_Given problem_.
Express these rows as a numbered list, leaving out the blank lines.

>> start

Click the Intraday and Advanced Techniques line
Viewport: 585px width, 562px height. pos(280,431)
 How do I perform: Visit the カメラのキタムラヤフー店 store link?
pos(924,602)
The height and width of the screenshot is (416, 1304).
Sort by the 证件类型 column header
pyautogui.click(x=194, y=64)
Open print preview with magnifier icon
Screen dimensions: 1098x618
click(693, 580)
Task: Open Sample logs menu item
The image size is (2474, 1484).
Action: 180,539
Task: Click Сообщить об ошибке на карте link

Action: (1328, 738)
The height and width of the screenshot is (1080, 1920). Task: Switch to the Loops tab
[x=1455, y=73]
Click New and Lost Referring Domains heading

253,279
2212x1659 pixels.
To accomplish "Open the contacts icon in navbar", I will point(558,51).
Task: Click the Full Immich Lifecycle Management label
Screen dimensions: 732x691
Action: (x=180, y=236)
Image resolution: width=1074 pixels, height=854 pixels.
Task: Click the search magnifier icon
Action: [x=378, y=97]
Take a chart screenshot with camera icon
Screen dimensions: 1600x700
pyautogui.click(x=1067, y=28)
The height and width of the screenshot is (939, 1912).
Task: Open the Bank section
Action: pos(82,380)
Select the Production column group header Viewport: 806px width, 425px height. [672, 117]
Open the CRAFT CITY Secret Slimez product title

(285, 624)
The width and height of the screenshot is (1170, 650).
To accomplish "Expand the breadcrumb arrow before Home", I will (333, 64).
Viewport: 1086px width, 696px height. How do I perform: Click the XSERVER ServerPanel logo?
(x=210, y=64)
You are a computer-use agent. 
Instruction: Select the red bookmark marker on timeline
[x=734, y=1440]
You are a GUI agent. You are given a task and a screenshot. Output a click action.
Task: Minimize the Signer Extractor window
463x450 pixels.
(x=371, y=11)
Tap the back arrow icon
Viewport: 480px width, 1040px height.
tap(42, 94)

>> end

_Exercise result_.
1. Click the Intraday and Advanced Techniques line
2. Viewport: 585px width, 562px height. pos(280,431)
3.  How do I perform: Visit the カメラのキタムラヤフー店 store link?
4. pos(924,602)
5. The height and width of the screenshot is (416, 1304).
6. Sort by the 证件类型 column header
7. pyautogui.click(x=194, y=64)
8. Open print preview with magnifier icon
9. Screen dimensions: 1098x618
10. click(693, 580)
11. Task: Open Sample logs menu item
12. The image size is (2474, 1484).
13. Action: 180,539
14. Task: Click Сообщить об ошибке на карте link
15. Action: (1328, 738)
16. The height and width of the screenshot is (1080, 1920). Task: Switch to the Loops tab
17. [x=1455, y=73]
18. Click New and Lost Referring Domains heading
19. 253,279
20. 2212x1659 pixels.
21. To accomplish "Open the contacts icon in navbar", I will point(558,51).
22. Task: Click the Full Immich Lifecycle Management label
23. Screen dimensions: 732x691
24. Action: (x=180, y=236)
25. Image resolution: width=1074 pixels, height=854 pixels.
26. Task: Click the search magnifier icon
27. Action: [x=378, y=97]
28. Take a chart screenshot with camera icon
29. Screen dimensions: 1600x700
30. pyautogui.click(x=1067, y=28)
31. The height and width of the screenshot is (939, 1912).
32. Task: Open the Bank section
33. Action: pos(82,380)
34. Select the Production column group header Viewport: 806px width, 425px height. [672, 117]
35. Open the CRAFT CITY Secret Slimez product title
36. (285, 624)
37. The width and height of the screenshot is (1170, 650).
38. To accomplish "Expand the breadcrumb arrow before Home", I will (333, 64).
39. Viewport: 1086px width, 696px height. How do I perform: Click the XSERVER ServerPanel logo?
40. (x=210, y=64)
41. You are a computer-use agent. 
42. Instruction: Select the red bookmark marker on timeline
43. [x=734, y=1440]
44. You are a GUI agent. You are given a task and a screenshot. Output a click action.
45. Task: Minimize the Signer Extractor window
46. 463x450 pixels.
47. (x=371, y=11)
48. Tap the back arrow icon
49. Viewport: 480px width, 1040px height.
50. tap(42, 94)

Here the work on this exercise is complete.